Insurance Pool crawls towards new avatar

Longstanding plans to convert the Insurance Pool into a reinsurance company has inched forward with the completion of a due diligence audit (DDA) to find out its actual financial situation. The organization had been formed in 2003 to provide insurance coverage for damaged caused by terrorism. With the end of the Maoist conflict, such claims have fallen, prompting moves to turn it into a reinsurance company.

The DDA has put the net worth of the Insurance Pool at Rs 2 billion. The Pool is now preparing to hold its annual general meeting (AGM) in April which is expected to endorse the proposal to convert it into a reinsurance company.

Chief Executive Officer Ramesh Lamsal said that the proposal would go to the cabinet for its endorsement after it is okayed by the AGM. “Then the registration process will begin,” he added.

After the AGM gives the go-ahead, a committee headed by insurance expert Bhoj Raj Sharma will proceed with converting the Insurance Pool into a reinsurance company.

The committee has been preparing a draft of the memorandum of article to register the company at the Office of the Company Registrar (OCR).

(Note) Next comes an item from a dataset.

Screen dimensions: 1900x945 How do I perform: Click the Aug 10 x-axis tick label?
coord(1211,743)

“After the Pool’s board decides the size of the capital, we will incorporate it in the memorandum of article before registering the company at the OCR,” said Sharma. Currently, pool is undecided over the size of the capital.

Lamsal said that most probably its cash resources amounting to more than Rs 2 billion would be converted into paid-up capital and it would have an issued capital of Rs 3 billion. The committee headed by Sharma is preparing to include the tasks of both the Insurance Pool and reinsurance in the memorandum of article.

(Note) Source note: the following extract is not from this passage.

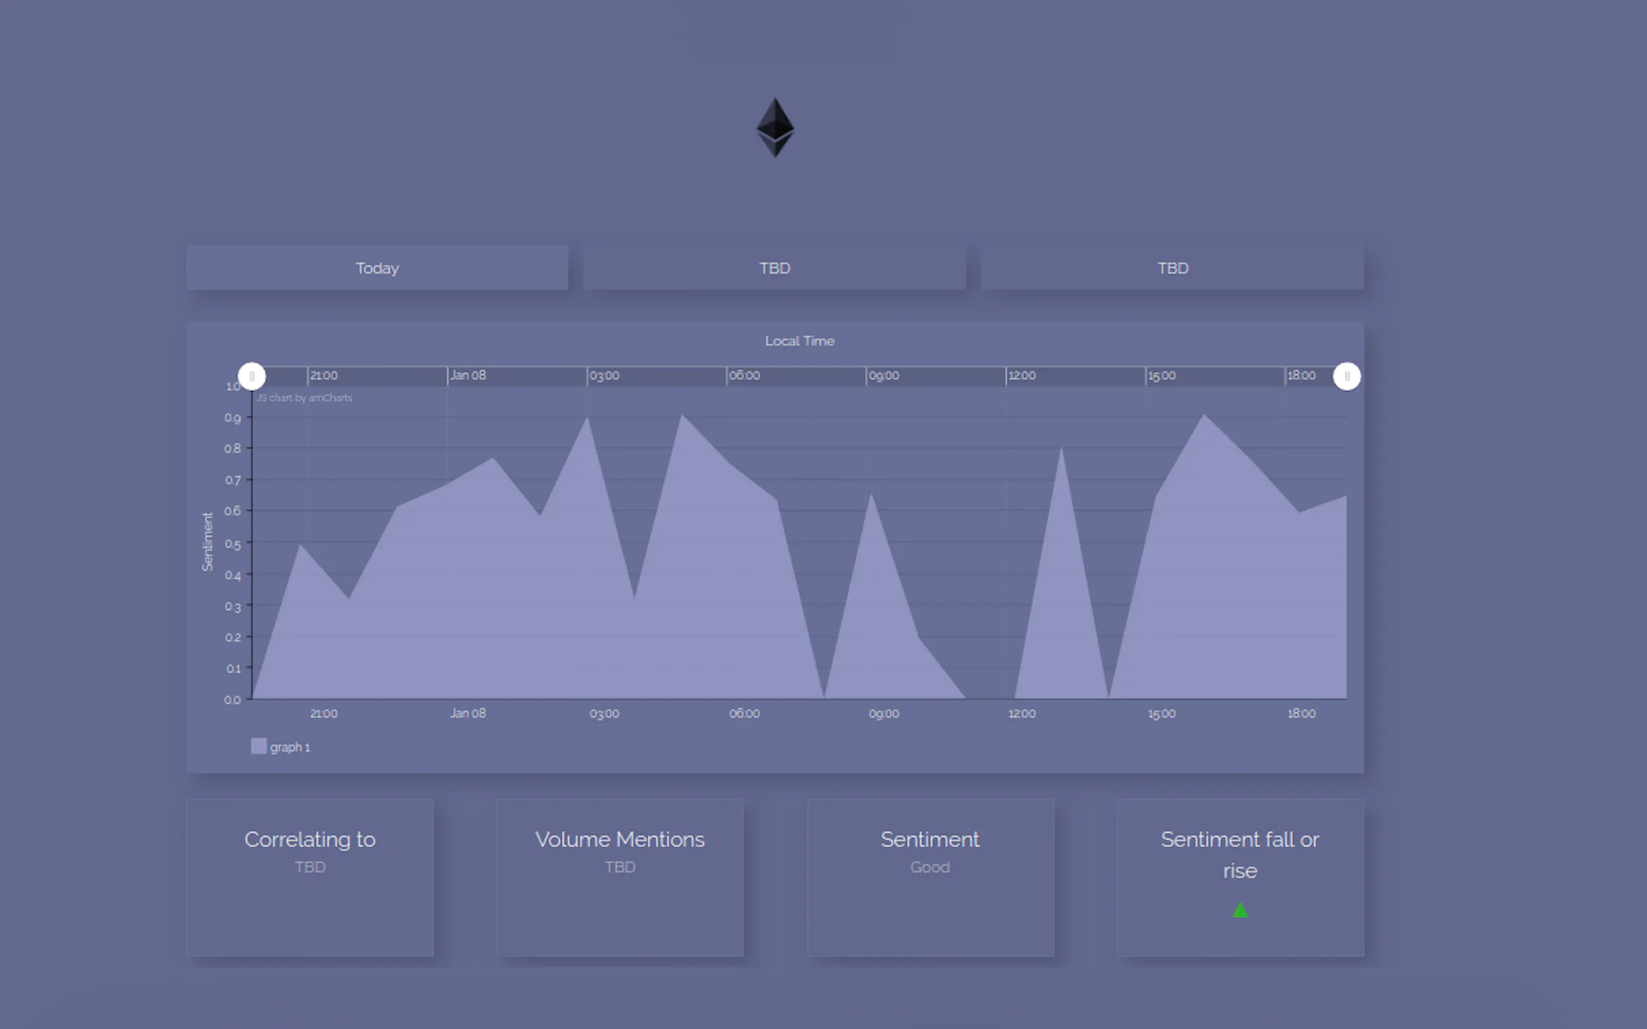Select the Today tab
1647x1029 pixels.
click(x=377, y=268)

Sharma said that once the reinsurance company is registered, the cabinet should immediately scrap the current regulation governing the Insurance Pool. Although it had been planned to transform the Insurance Pool into a reinsurance company before the Dashain festival in 2012, the decision to carry out a prolonged DDA delayed the entire process.

With the DDA finally over, Lamsal hoped that the reinsurance company would be established within the current fiscal year and start operating from the next fiscal year.

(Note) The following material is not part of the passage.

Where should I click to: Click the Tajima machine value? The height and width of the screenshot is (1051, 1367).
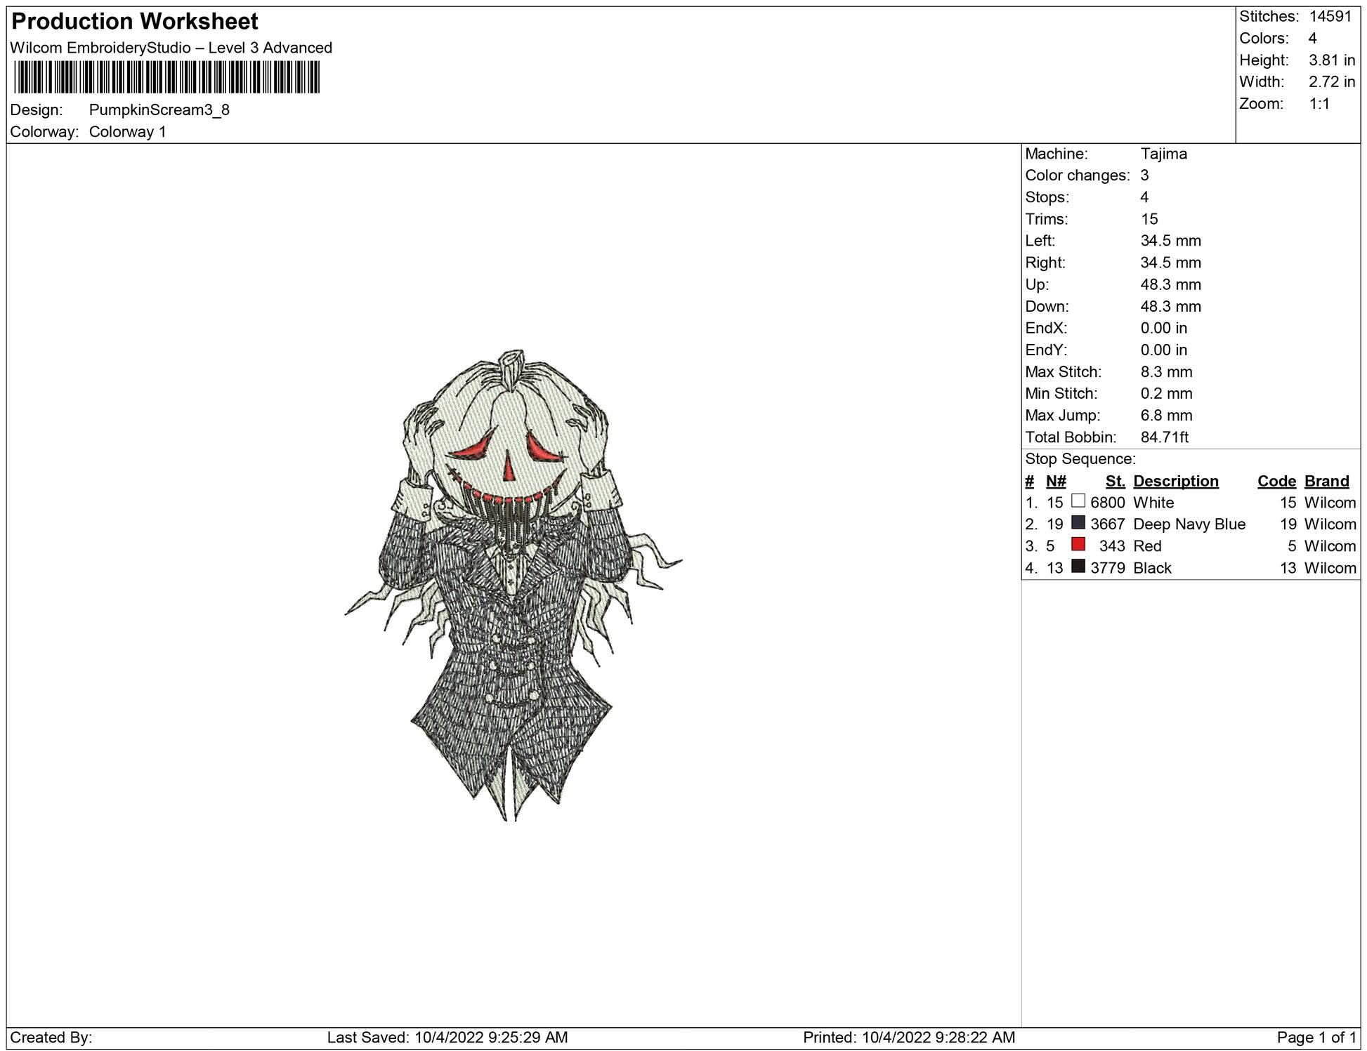[1163, 154]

In 2011, a taskforce formed by the government had suggested turning the pool into a company to provide reinsurance in a bid to check the massive outflow of money in premiums which amounts to more than Rs 2.4 billion annually.

The taskforce headed by Bishnu Lamsal, then joint secretary at the Finance Ministry, suggested that the pool could be used as a share investment to establish the company. Subsequently, the government incorporated the provision in its annual budget.

The pool was established in 2003 with a 50/50 resource contribution by the government and the private sector to cover damage caused by terrorism.

At that time, the Maoist insurgency was at its height, and foreign reinsurance companies were hesitant to cover damage caused by the activities of the then rebel Maoists.

Currently, the pool has cash resources of around Rs 2.3 billion. It collected premiums of Rs 1.11 billion in the last fiscal year, according to Lamsal. “Due to lower claims in recent years following the end of the conflict, the financial resources of the pool have been swelling,” he added.